**Work required**:
What is needed is an exact copy of the lines from the line holding "You are a GUI" through the end of the material, with no other lines and no pictures.

**Records supplied**:
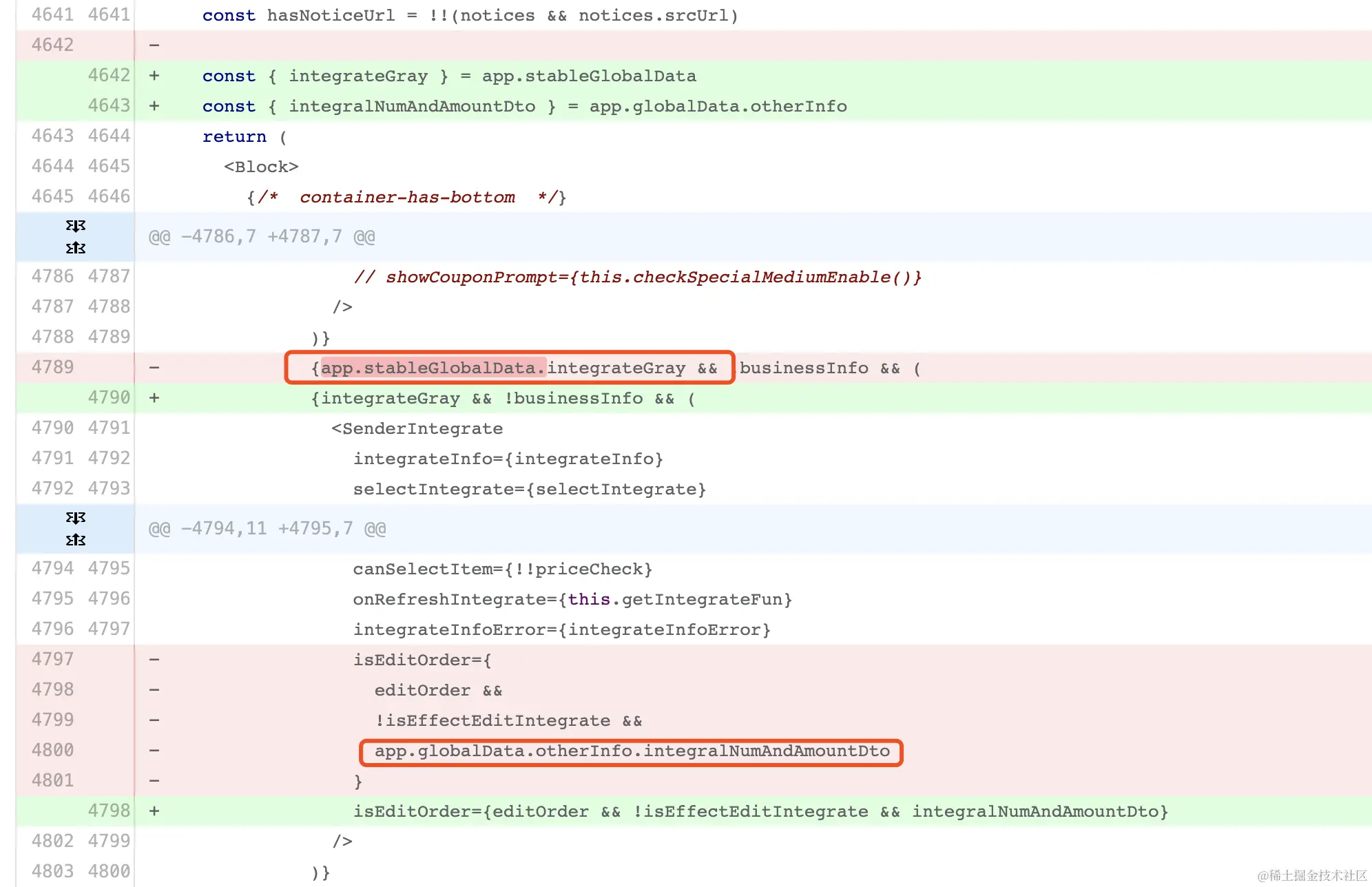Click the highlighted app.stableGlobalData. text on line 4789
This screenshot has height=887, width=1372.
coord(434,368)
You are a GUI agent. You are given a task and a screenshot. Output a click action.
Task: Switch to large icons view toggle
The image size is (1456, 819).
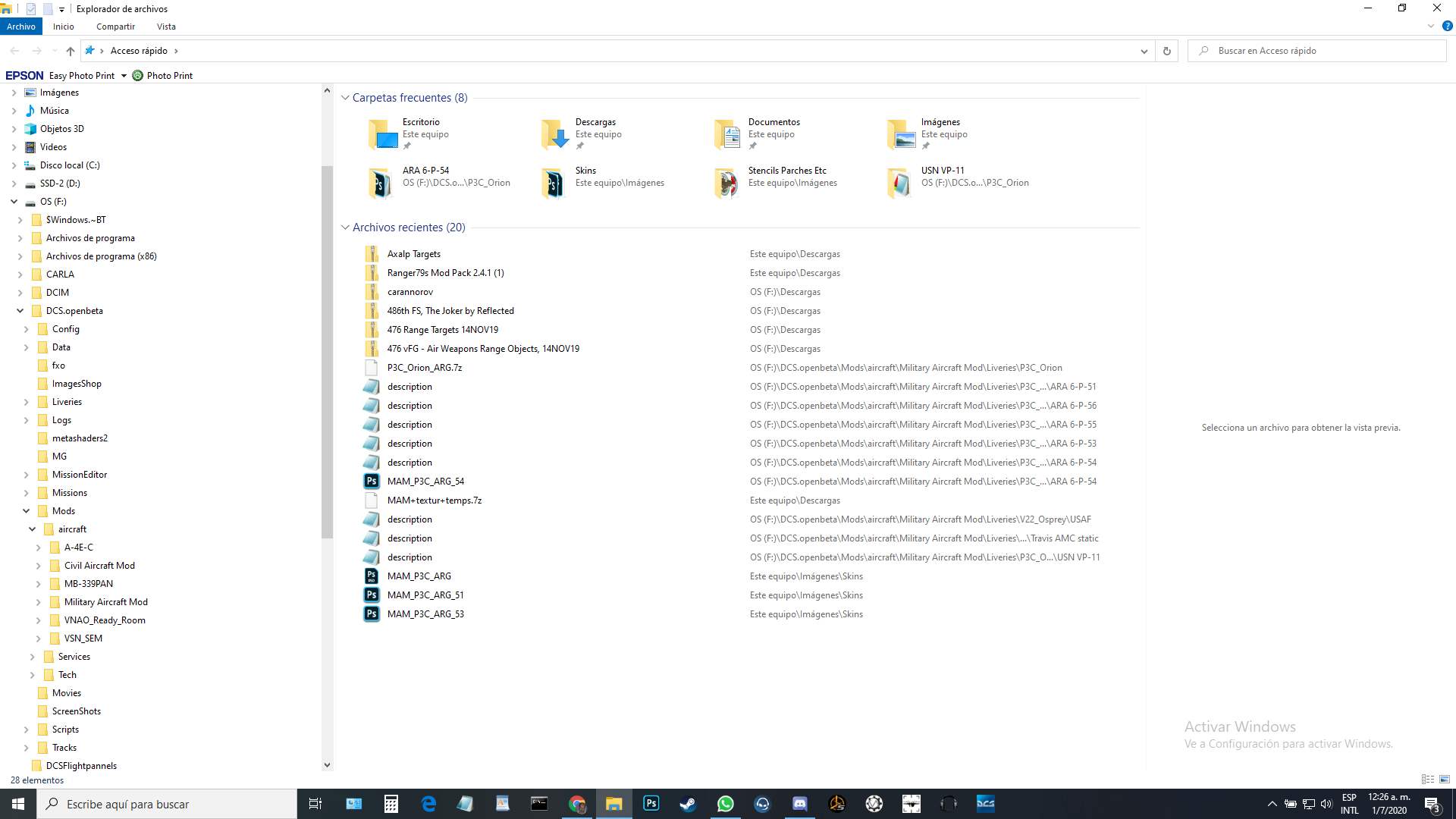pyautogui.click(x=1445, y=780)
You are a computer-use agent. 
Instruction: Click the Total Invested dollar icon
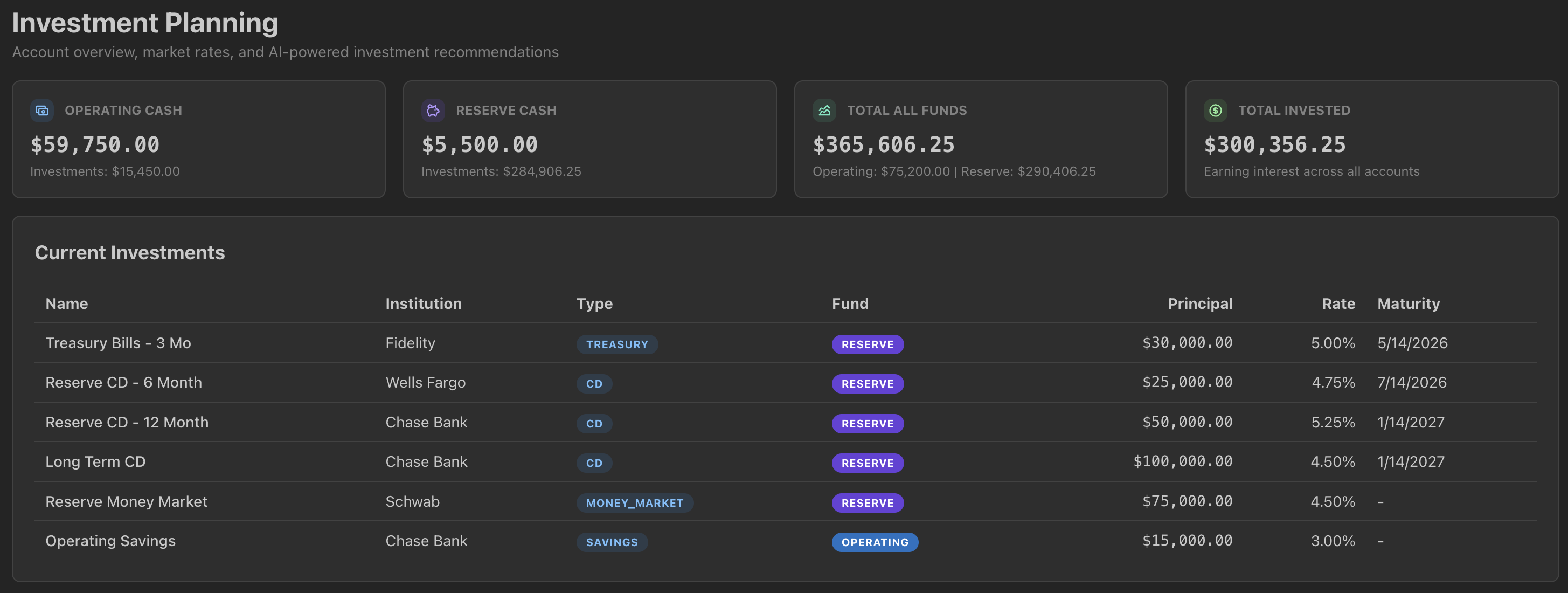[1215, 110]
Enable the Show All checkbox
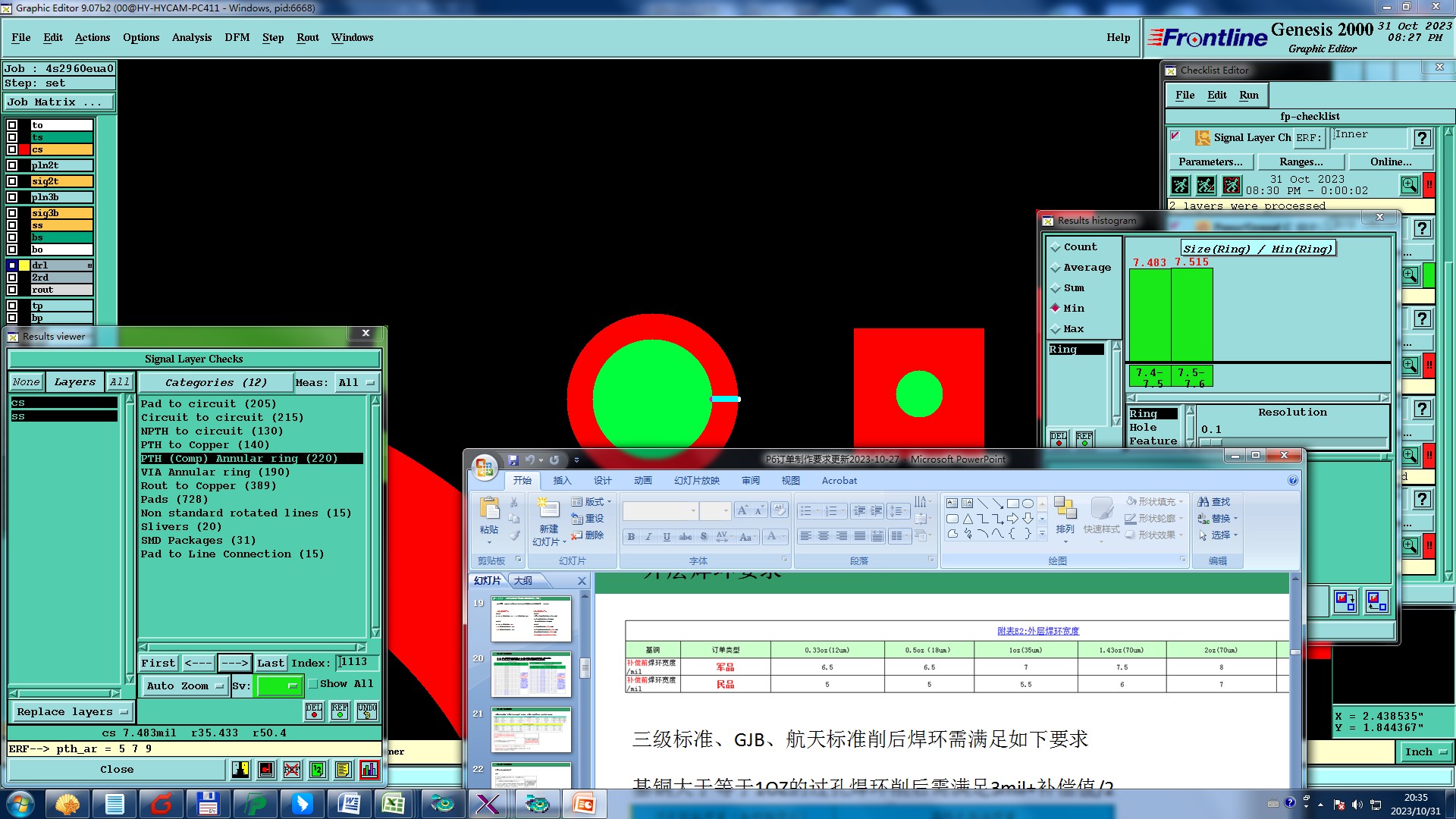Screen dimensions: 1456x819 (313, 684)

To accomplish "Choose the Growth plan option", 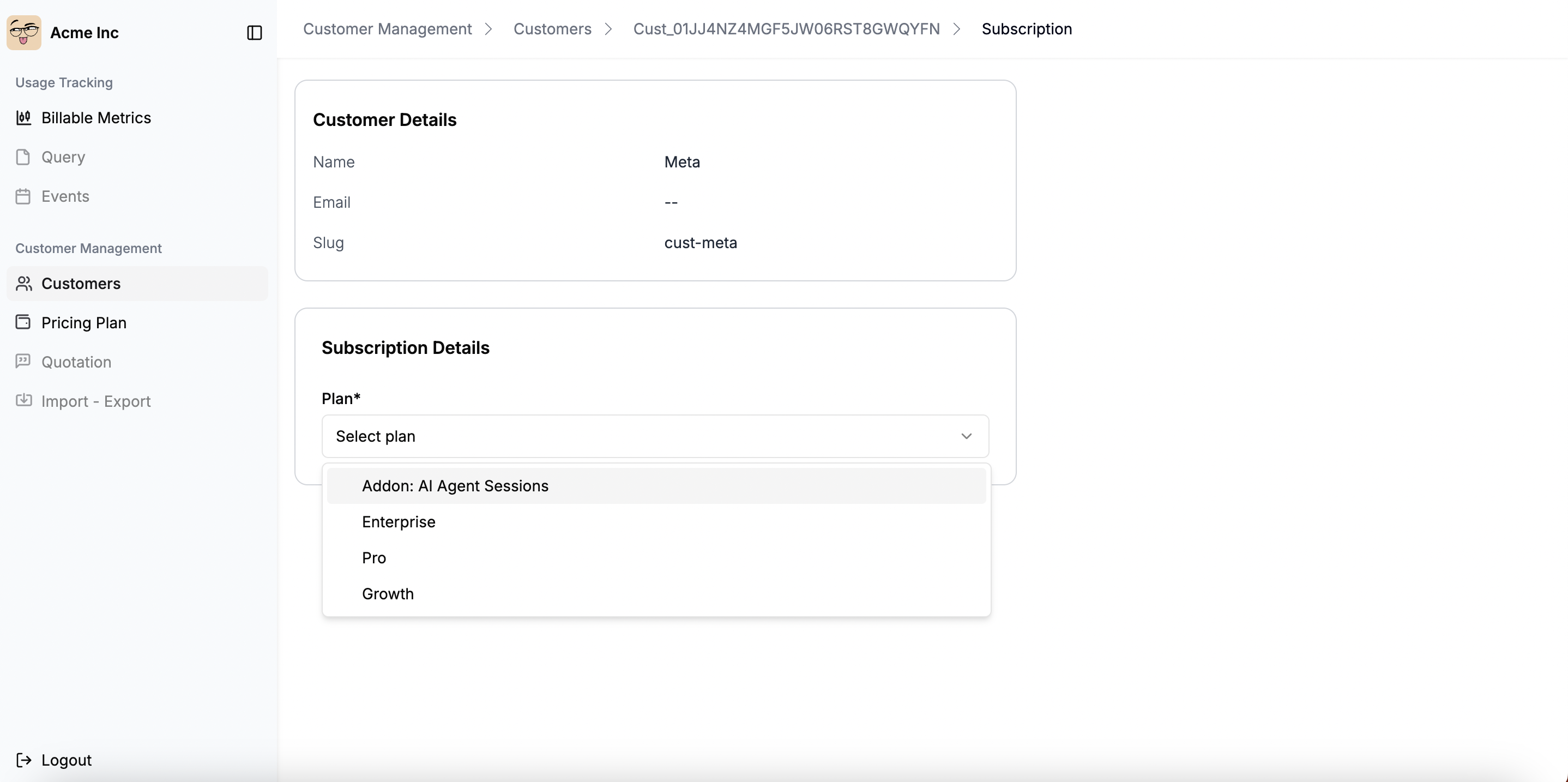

**Final answer**:
You are a GUI agent. You are given a task and a screenshot. Output a click action.
Task: Switch to large icons view toggle
The image size is (1456, 819).
pyautogui.click(x=1445, y=780)
You are a computer-use agent. 
Instruction: Click the Total Invested dollar icon
[1215, 110]
Enable the Show All checkbox
Screen dimensions: 1456x819 (313, 684)

To accomplish "Choose the Growth plan option", 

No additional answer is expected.